Beyond Generative Decoding: Discriminative Hidden-State Readout from a Native Omni-Modal LLM for Multimodal Sentiment Analysis

Multimodal sentiment analysis (MSA) infers human affect from language, acoustic, and visual signals. Recent methods increasingly adapt large multimodal models (LMMs) via generative readout: prompting the model to emit a sentiment score as a text string. While convenient, this ties continuous regression to discrete autoregressive decoding, incurring unmeasured costs. We revisit this readout mechanism and propose a discriminative formulation built on the Thinker module of a native omni-modal LLM (Qwen2.5-Omni-7B). Instead of text decoding, we map the final-layer hidden state of the last non-padding token to a continuous score via a lightweight regression head in a single forward pass. Using 4-bit quantization and low-rank adaptation (QLoRA), the entire 7B pipeline -- including video and audio processing -- trains on a single consumer GPU (RTX 5090, 32 GB) with 10-21 GB peak memory and 1.14% trainable parameters. Through a controlled comparison fixing the backbone, data, and LoRA configuration, we isolate the impact of the readout. On CMU-MOSI and CMU-MOSEI, our discriminative readout reaches state-of-the-art accuracy without task-specific feature engineering (MOSI: MAE 0.551, Corr 0.888; MOSEI: MAE 0.506, Corr 0.790) and exhibits strong multi-seed stability. In contrast, the generative readout -- even after equivalent supervised training -- more than doubles the mean absolute error, yields unparsable or out-of-range outputs (2.8% zero-shot), and suffers from higher latency. Modality ablations reveal a text-dominant regime on CMU-MOSI. Our findings indicate that how an LMM is read out is as consequential as how it is trained, demonstrating that a discriminative readout offers a more accurate, efficient, and reliable alternative for continuous MSA.

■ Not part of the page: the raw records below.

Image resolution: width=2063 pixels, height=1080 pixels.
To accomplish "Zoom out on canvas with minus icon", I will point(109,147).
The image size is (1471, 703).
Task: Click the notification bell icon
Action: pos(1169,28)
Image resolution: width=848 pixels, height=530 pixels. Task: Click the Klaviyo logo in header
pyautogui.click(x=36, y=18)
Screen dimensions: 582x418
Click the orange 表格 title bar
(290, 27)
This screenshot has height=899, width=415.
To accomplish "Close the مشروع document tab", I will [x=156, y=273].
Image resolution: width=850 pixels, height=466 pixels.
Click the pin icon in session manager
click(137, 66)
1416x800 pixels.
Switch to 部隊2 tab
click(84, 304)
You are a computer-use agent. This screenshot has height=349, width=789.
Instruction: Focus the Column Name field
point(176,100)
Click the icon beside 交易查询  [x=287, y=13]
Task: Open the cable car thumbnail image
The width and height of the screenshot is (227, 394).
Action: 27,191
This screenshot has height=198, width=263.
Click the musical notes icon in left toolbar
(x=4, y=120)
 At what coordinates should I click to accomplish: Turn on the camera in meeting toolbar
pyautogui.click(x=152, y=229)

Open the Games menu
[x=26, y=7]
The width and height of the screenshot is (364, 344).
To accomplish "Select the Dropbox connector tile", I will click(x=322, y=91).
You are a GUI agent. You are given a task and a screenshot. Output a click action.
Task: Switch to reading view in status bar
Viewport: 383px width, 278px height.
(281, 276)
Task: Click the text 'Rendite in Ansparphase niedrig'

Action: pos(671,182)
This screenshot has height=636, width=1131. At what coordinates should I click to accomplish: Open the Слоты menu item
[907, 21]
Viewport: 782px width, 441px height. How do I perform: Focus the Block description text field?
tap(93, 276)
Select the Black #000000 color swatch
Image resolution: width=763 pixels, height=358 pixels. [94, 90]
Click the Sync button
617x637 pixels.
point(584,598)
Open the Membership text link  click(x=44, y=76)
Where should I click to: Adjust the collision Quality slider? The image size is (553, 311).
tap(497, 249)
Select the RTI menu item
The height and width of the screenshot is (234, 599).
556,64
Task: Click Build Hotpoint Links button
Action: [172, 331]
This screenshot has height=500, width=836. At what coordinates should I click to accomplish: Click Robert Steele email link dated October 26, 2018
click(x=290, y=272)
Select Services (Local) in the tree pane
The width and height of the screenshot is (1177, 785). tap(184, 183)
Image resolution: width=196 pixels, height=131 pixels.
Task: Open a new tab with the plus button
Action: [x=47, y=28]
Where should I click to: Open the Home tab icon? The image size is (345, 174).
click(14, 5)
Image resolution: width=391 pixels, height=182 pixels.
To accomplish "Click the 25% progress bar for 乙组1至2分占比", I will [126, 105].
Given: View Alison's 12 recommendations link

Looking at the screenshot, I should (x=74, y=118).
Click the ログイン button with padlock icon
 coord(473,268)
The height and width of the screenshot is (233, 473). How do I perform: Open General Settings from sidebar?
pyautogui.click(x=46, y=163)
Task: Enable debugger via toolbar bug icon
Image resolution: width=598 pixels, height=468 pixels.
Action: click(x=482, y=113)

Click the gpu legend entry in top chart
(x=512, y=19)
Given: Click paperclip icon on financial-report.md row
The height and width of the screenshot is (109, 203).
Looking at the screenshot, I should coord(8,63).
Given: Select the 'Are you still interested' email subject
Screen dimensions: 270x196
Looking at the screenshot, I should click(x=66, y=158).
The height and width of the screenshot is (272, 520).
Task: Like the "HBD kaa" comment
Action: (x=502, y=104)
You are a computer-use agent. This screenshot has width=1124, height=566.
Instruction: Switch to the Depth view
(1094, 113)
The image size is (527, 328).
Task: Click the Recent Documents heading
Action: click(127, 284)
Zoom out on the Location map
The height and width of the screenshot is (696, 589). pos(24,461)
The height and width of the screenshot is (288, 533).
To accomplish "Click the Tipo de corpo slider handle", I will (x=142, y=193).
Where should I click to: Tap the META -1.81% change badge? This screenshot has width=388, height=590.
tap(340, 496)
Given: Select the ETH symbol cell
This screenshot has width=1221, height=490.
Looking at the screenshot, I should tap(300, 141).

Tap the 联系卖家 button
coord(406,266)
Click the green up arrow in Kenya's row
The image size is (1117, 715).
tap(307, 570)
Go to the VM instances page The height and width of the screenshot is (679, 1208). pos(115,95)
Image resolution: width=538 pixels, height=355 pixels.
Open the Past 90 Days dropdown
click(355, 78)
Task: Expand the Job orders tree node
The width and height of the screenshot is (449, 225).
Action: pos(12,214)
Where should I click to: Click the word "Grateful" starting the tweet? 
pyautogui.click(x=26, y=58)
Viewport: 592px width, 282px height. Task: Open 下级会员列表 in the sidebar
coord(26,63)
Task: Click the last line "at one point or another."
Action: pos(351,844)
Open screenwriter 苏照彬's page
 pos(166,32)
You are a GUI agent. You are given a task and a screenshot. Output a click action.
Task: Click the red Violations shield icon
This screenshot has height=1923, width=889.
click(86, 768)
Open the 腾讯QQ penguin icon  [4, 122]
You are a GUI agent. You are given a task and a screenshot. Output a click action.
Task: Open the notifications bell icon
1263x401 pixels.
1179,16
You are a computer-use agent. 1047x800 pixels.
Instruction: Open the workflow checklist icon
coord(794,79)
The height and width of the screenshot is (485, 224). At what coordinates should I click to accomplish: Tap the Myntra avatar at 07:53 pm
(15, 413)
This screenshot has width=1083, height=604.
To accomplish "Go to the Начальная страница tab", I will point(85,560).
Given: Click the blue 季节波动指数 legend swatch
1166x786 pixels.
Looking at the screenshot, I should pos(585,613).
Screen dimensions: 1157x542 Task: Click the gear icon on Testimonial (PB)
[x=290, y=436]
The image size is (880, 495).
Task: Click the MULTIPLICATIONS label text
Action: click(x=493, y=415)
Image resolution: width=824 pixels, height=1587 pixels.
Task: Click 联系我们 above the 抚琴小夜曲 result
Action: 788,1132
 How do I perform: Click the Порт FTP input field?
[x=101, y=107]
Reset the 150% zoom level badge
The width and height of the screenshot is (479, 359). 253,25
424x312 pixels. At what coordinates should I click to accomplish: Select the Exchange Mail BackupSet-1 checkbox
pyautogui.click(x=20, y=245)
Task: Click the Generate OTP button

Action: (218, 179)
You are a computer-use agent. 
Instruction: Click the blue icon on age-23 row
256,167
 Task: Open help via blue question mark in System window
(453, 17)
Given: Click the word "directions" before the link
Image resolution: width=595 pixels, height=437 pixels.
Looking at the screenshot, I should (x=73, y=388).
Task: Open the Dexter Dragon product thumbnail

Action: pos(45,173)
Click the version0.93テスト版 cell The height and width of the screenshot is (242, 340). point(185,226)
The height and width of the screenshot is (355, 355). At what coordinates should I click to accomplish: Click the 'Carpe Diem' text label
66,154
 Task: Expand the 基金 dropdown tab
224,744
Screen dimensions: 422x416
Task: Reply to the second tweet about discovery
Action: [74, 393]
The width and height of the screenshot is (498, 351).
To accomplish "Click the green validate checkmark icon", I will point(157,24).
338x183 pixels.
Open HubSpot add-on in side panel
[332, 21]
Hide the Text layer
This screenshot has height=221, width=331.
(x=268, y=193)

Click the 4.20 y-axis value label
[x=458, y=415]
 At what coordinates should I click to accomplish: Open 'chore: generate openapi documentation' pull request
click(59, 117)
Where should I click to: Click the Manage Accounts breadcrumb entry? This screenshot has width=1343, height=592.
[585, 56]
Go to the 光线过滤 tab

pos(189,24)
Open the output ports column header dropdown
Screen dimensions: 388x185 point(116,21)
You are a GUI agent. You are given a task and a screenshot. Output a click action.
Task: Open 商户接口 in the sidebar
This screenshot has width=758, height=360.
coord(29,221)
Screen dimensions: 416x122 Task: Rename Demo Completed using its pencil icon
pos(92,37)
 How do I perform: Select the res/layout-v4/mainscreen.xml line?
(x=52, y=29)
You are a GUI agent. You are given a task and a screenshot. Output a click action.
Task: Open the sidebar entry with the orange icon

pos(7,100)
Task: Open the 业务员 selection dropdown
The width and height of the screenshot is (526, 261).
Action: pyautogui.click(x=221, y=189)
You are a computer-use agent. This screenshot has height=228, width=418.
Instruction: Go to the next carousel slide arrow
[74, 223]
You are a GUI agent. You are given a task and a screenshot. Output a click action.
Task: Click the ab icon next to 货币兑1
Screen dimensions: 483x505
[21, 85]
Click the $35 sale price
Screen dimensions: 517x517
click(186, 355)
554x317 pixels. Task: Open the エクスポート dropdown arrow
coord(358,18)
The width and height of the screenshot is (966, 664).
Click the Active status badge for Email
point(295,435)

翻译：多模态情感分析（MSA）从语言、声学与视觉信号中推断人类情感。近期方法越来越多地通过生成式读出（generative readout）适配大型多模态模型（LMM）：即提示模型以文本字符串形式输出情感分数。这种方法虽便捷，却将连续回归任务绑定于离散自回归解码，导致不可估量的成本。我们重新审视该读出机制，并提出基于原生全模态大语言模型（Qwen2.5-Omni-7B）中Thinker模块构建的判别式框架。该方法不依赖文本解码，而是在单次前向传播中，通过轻量级回归头将最后一个非填充token的最终层隐状态映射为连续分数。利用4位量化与低秩适配（QLoRA），整个7B参数的流程（包括视频与音频处理）可在单张消费级GPU（RTX 5090，32 GB）上训练，峰值内存占用10–21 GB，可训练参数仅占1.14%。通过固定骨干网络、数据与LoRA配置的对照实验，我们分离出读出机制的影响。在CMU-MOSI与CMU-MOSEI数据集上，我们的判别式读出在无需任务特定特征工程的情况下达到最优精度（MOSI: MAE 0.551, Corr 0.888; MOSEI: MAE 0.506, Corr 0.790），并展现出强多种子稳定性。相比之下，生成式读出即便经过同等监督训练，其平均绝对误差仍翻倍以上，产生不可解析或超出范围的输出（零样本场景下占比2.8%），且延迟较高。模态消融实验揭示了CMU-MOSI上以文本为主导的模式。我们的发现表明，LMM的读出方式与其训练方式同等重要，验证了判别式读出为连续MSA任务提供了更准确、高效且可靠的替代方案。